The use of individual-level data, especially with new data types, raises privacy issues, because integration of multiple data types has the potential to be used to identify patients. One way to ensure privacy is to mask individual-level data by only allowing users to view aggregated characteristics of a group of similar patients. For example, in the Observatonal Health Data Sciences and Informatics program, 14 clinical queries are run on disparate participating clinical databases and return aggregate-level results. This enables researchers across institutions and states to leverage insights from the data of millions of patients without exposing patient identity.

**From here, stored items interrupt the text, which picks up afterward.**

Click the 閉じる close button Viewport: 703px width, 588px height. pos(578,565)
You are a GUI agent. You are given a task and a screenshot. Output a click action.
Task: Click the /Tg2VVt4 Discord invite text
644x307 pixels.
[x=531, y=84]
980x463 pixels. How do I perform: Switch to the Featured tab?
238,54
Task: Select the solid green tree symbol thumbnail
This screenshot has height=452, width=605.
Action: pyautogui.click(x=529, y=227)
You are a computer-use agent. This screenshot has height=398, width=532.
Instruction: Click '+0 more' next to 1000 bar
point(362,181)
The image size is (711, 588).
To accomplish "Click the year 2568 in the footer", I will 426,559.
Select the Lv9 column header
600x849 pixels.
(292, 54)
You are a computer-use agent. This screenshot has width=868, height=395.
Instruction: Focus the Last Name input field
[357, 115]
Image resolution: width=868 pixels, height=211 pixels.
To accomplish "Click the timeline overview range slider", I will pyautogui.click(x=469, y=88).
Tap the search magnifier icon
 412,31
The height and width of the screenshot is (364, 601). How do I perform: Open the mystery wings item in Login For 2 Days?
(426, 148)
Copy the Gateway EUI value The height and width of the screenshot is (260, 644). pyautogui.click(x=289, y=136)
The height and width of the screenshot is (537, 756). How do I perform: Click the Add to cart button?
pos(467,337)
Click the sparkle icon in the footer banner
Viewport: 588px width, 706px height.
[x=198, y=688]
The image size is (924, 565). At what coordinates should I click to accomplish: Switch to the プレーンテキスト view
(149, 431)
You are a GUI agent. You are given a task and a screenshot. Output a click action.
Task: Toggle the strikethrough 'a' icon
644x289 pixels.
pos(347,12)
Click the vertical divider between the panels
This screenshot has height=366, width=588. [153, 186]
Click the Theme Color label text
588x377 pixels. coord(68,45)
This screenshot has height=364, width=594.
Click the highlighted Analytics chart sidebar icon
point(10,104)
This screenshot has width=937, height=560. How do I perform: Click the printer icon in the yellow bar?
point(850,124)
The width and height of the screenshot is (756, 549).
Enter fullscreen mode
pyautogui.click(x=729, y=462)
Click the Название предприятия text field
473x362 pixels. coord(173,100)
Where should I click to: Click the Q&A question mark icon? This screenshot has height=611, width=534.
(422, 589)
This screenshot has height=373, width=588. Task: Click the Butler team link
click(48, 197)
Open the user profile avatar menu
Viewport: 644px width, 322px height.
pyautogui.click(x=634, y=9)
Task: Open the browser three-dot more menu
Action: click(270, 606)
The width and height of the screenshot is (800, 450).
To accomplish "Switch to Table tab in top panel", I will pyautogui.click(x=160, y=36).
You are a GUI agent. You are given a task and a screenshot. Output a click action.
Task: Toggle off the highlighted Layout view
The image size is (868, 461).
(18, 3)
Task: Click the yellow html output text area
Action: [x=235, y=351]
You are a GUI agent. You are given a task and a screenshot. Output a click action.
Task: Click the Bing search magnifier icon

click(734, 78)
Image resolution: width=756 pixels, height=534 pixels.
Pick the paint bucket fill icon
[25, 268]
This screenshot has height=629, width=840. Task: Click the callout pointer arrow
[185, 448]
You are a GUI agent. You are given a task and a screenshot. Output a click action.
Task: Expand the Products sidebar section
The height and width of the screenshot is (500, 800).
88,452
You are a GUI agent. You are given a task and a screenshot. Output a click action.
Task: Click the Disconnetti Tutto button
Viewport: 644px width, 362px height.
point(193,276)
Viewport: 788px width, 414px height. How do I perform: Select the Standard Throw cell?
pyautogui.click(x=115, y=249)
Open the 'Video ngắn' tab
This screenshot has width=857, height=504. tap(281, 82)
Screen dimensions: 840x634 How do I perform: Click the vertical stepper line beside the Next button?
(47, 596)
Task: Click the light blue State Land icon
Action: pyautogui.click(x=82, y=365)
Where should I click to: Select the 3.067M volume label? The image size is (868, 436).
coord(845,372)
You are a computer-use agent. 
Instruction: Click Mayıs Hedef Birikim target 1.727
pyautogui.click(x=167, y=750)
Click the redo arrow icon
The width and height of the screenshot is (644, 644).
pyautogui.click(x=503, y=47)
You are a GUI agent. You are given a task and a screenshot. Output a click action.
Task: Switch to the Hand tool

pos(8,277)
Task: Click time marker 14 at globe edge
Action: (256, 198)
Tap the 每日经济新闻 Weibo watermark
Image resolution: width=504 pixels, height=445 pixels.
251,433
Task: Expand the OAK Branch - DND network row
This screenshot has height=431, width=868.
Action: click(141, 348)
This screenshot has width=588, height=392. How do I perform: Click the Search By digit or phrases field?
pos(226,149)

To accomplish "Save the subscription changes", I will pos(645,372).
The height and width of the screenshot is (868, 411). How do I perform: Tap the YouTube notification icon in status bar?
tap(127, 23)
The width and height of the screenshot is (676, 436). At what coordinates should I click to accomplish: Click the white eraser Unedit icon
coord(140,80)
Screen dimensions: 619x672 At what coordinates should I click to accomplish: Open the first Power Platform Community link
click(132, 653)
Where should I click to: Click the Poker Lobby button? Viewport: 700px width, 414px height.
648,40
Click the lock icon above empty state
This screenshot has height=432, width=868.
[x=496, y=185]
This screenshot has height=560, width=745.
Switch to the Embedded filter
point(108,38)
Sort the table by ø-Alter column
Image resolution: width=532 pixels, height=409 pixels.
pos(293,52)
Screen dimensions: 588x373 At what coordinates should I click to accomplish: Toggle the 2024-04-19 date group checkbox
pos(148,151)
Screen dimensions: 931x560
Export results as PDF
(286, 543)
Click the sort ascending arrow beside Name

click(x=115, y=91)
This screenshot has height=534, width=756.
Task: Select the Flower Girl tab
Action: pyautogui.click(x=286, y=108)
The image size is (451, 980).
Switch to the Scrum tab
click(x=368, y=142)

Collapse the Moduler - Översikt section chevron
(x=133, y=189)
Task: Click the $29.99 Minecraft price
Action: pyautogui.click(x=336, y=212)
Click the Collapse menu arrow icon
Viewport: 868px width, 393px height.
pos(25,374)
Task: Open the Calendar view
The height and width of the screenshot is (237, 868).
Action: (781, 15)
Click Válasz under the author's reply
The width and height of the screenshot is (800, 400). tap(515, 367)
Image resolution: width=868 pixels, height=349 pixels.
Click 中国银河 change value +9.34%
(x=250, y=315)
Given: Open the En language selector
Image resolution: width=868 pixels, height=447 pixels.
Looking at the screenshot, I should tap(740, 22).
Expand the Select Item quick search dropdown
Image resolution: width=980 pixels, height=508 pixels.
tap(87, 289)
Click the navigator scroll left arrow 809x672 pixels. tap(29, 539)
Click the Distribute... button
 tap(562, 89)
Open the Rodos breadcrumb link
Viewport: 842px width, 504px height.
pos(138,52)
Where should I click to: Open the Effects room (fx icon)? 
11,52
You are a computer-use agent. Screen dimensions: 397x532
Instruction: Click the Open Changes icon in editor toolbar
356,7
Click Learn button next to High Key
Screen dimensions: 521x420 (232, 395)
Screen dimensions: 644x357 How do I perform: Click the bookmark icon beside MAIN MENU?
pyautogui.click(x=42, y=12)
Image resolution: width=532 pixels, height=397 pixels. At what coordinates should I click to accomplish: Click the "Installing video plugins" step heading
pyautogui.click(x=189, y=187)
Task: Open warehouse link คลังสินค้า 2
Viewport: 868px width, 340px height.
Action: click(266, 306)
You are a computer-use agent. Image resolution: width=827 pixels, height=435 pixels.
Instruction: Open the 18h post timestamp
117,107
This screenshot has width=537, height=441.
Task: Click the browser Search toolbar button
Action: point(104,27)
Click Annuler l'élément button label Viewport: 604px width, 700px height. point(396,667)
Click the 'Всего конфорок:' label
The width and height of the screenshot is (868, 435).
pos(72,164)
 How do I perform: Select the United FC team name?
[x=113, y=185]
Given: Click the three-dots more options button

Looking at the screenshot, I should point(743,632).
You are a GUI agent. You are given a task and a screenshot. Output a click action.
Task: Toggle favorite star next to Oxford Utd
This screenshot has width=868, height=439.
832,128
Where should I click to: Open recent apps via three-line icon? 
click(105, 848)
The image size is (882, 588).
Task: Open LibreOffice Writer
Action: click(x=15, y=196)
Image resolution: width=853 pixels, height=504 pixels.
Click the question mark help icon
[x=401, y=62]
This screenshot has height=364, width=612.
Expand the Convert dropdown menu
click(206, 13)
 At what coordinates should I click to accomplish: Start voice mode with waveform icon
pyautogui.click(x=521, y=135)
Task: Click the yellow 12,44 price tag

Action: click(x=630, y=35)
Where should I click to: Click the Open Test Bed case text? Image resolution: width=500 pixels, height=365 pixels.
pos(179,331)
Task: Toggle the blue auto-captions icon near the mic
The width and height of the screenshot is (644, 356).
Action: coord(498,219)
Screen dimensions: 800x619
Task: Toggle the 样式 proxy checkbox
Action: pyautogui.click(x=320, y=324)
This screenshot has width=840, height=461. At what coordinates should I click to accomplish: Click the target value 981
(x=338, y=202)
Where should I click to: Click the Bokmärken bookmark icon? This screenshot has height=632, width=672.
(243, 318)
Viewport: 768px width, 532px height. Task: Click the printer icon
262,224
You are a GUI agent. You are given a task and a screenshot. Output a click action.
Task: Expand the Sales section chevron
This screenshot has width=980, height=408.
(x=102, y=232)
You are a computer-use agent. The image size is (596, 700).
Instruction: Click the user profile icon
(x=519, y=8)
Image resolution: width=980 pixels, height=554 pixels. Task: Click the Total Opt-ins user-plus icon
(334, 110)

In some cases, sufficient data are not available to guide the management of a patient with a rare disease or unusual circumstances. Similarity analysis could be used to collect such cases, and the data would be used by clinicians in the same manner as case reports.

Evaluation of information resulting from automated analysis of clinical trial data would require human judgment. Some factors are important when making clinical decisions that are very difficult to measure and report in clinical trials. Patient frailty, values and preferences; availability of support at home; physician experience and beliefs; and other considerations influence the translation of evidence to real-world decisions.

How can statistical inference be used to personalize clinical trials?

Careful statistical analytic practices are imperative to support inference from subgroup analysis.5^,15 A subgroup of similar patients will be smaller than the original population from which it is selected. Inevitably, the precision of estimates of intervention effect size will be affected. This is the case with both demographic and clinical characteristics including comorbidities.16 Certain populations, especially older adults, infants and children, sicker patients or those with comorbidities, are generally underrepresented in clinical trials.17^,18 Subgroups of trial participants having those characteristics are likely to be smaller and thus less informative. Multiple post-hoc analyses are associated with a risk of false-positive findings, requiring the use of smaller p-value cut-offs for statistical significance.18^,19 Considering that subgroups are smaller and thus have less power, reaching statistical significance when participants are drawn from a single clinical trial may be difficult. Nevertheless, under some circumstances (e.g., when a subgroup differs substantially from the general trial population), such analyses may produce more accurate estimates, which is why subgroup analyses are done. As with meta-analyses, pooling similar participants from across multiple comparable clinical trials may increase the subpopulation sample size and narrow down confidence intervals of the estimates of intervention effect.